My hon. Friend the Member for Christchurch has managed to secure some useful amendments, which I shall discuss briefly: the provision in clause 5 about pedlars having goods about their person does mean that they cannot have vast great floats, which take up space and cause a nuisance; the Minister has made it clear how the interactivity between the services directive and the provision of services by pedlars is supposed to work; we have had a great deal of debate about clause 6 and about the issue of seizure, particularly the seizure of perishable goods, as set out in clauses 7 and 8; and our long debates seem to have produced eminently sensible amendments to clause 10(1)(ii) in respect of goods held on acquittal. They are proportionate and reasonable, they are not oppressive and my hon. Friend has done the promoters of the Bill a favour in securing such amendments. I also agree with him about the apparent inconsistencies in the Bills about the fixed penalties, and it would have been much more sensible to have specified a maximum level of fine in clauses 11 to 14, even if local authorities could then set a level below that. It would be up to them to use their discretion, according to the severity of the problem that they face in their local area, to determine what level of fine to set.

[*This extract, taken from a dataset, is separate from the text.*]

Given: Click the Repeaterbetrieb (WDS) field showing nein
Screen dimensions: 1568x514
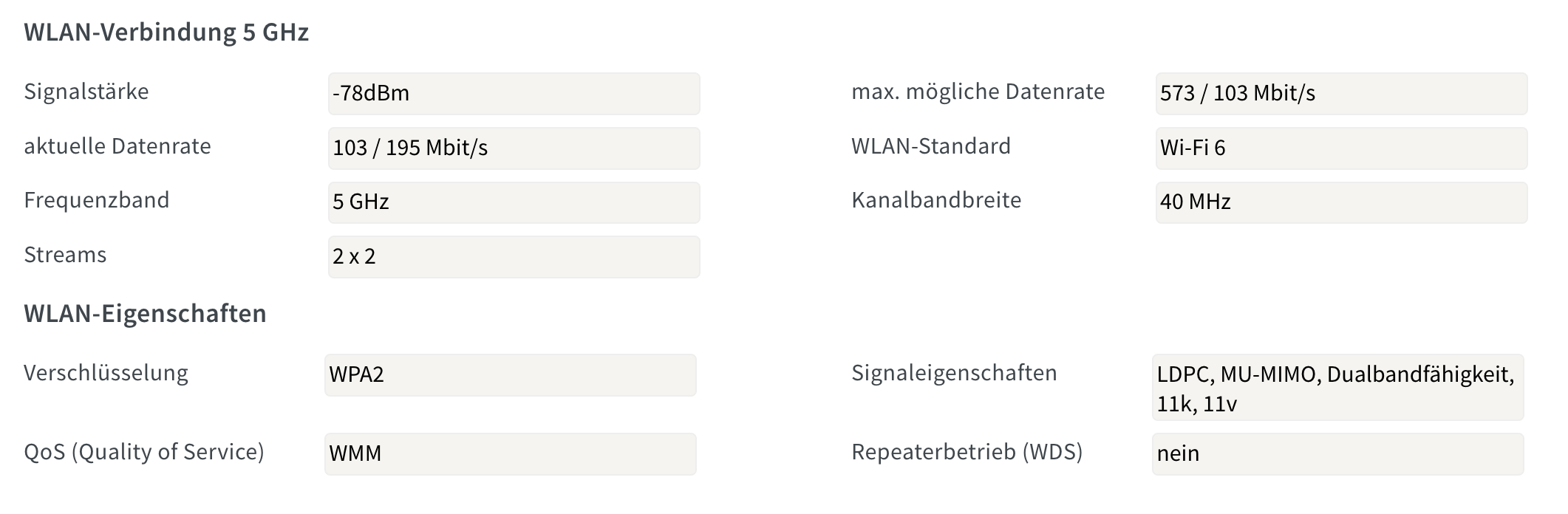Looking at the screenshot, I should 1337,454.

I was initially opposed to the appointment of community support officers—when they were proposed by this Government I thought that they were about getting policing on the cheap—but I must say that this is one of the very few examples of when the Government have introduced something and I have completely changed my mind about it. These officers do a great job of work in their localities and they provide a lot of reassurance for the public by their visibility. The amendments of their powers that my hon. Friend has managed to secure in the Bill in respect of requiring information from those who might have committed an offence is also of benefit.
With those few words, I hope that the House will proceed to support the Third Reading of these two Bills and that we can move on to the other Bills that we have to discuss. I also hope that the other place will give a fair wind to the Bills, so that we can get them on the statute book.
It is with considerable interest, if not exactly unalloyed pleasure, that I have followed the proceedings on these Bills over a number of afternoons. Among other things, that has had the unintended consequence that at a recent dinner party I attended I was able to speak at length and depth on the subject of pedlary, much to the dismay of the other guests. Notwithstanding that, the protagonists have clearly arrived at a workable, if not necessarily amicable, truce. In that regard, it would be quite wrong of me or anybody else to stand in the way of this Bill’s further progress and I hope that the House accords it a Third Reading.
Question put and agreed to.
Bill accordingly read the Third time and passed.